Pen had seen her only twice, most recently when she had come on his birthday to visit the family. Cool and aloof, she had nevertheless taken time to fly with him aboard her airship and talk about his life at Patch Run. She had made a point of asking if he sensed any growth of the wishsong’s magic inside his body, but had not seemed disappointed when he told her he didn’t. Her own magic was never in evidence. Other people talked about it, but not her. She seemed to regard it as a condition that was best left undiscussed. Pen had respected her wishes, and even now he did not think it was a subject he would talk to her about, ever, unless she brought it up first.

Still, magic’s presence marked the history of the Ohmsford family, all the way back to the time of Wil Ohmsford, so it was hard to ignore, whether you had the use of it or not. Pen knew that it tended to skip whole generations of Ohmsfords, so it was not as if he was the first not to possess it. His father said it was entirely possible that it was thinning out in the bloodline with the passage of the years and the increase in the number of generations of Ohmsfords who had inherited it. It might be that it was fading away altogether. His mother said it didn’t matter, that there were more important attributes to possess than the use of magic. Pen, she insisted, was the better for not having to deal with its demands and was exactly who he was meant to be.

Lots of talk and reasoning had been given over to the subject, and all of it was meant to make Pen feel better, which mostly he did. He wasn’t the sort to worry about what he didn’t have.

Except that he didn’t have his parents’ blessing to go with them on their expeditions yet, and he was getting impatient at being left home in the manner of the family dog.

He walked down to the cove and did a quick check of Steady Right, tightening the anchor ropes and cinch lines so that if a blow did materialize, nothing would be lost. He glanced out over the Rainbow Lake when he was finished, its vast expanse stretching away until it disappeared into a haze of clouds and twilight, its colors drained away by the approach of heavy weather. On clear days, those fabled rainbows were always visible, a trick of mist and light. On clear days, he could see through those rainbows all the way to the Runne Mountains. Such days gave him the measure of his freedom. He was allowed the run of the lake, his own private backyard, vast and wonderful, but forbidden to go beyond. His invisible tether stretched to its far shores and not a single inch farther.

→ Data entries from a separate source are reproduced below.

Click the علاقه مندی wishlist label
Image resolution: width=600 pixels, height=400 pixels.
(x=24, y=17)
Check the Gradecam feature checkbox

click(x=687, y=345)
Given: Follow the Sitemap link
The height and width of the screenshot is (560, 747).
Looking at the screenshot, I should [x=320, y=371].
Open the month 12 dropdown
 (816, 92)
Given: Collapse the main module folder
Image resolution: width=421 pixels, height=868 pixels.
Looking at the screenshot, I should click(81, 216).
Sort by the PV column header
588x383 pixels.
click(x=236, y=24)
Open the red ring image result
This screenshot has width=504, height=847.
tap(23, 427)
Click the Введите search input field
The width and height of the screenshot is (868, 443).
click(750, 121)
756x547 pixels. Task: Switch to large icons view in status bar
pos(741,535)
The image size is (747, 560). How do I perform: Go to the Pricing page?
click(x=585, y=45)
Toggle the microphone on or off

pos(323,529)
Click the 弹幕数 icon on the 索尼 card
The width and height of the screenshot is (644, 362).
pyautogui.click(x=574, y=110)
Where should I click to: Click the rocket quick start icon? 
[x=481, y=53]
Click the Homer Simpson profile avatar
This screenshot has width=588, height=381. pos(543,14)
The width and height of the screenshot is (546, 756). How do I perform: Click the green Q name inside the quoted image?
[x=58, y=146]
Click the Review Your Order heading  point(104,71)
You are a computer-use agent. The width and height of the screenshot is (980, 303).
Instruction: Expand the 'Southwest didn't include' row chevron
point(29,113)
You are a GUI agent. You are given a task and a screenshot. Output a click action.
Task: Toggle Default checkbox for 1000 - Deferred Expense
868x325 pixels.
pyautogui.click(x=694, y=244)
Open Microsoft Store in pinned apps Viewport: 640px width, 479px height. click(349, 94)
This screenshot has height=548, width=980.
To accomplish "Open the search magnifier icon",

He wondered sometimes if he would have been given more freedom if he had been born with the wishsong, but he supposed not. His parents weren’t likely to think him any better able to look after himself because he had the use of magic. If anything, they might be even stricter. It was all in the way they saw him. He would be old enough to do the things he couldn’t do now when they decided he was old enough and not before.

But then, how old had his father been when he had sailed aboard the Jerle Shannara? How old, when he had crossed the Blue Divide to the continent of Parkasia?